To dial in appropriate max levels, a load test prior to going live is mission critical. In this load test, you help to establish expected (normal) load as well as peak load for your environment. After that, a buffer is applied, and the max numbers for containers and hosts will be set. If an application is continuously under heavy load, it indicates that the configured maximum is not enough. Our monitoring team is alerted about such events and can increase the limits on the fly.

Load testing is also crucial because horizontal scaling doesn’t happen in real-time and sets in with a delay. It can take some minutes for new containers to be deployed, especially if that means a new EC2 host needs to be deployed onto which new containers can be placed. So, scaling events are only a tool to catch variances in load in a delayed manner. By load testing your application, the task definitions of your services can be adjusted so that services that are bottlenecking your applications are assigned more resource budget from the get-go. This will result in fewer autoscaling events as the bottleneck can deal with more traffic before scaling needs to happen. Variances in your load will therefore lead to less “corrective action”, which makes for a more consistent and smoother experience during peak load.

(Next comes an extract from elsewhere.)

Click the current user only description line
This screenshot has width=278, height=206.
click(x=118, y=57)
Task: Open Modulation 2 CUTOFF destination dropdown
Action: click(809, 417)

Generally, “spiky” load profiles should be avoided where possible. Marketing activities, such as mass emails with direct links to offers, often lead to immense load spikes. Mostly not because many users might click the link at the same time, but because many email providers open links contained in email messages to do security checks on them. Depending on the scale of your campaign, this can lead to serious spikes in your application. Staggering campaigns, even if you are only reducing the number of emails sent per second, can already help even out the load and let the application to scale out.

Conclusion

Spryker cloud uses a sophisticated scaling strategy that leads to a performant and smooth experience for your users. To take advantage of this strategy, make sure to load test your application before go-live and when you adjust the application in meaningful ways.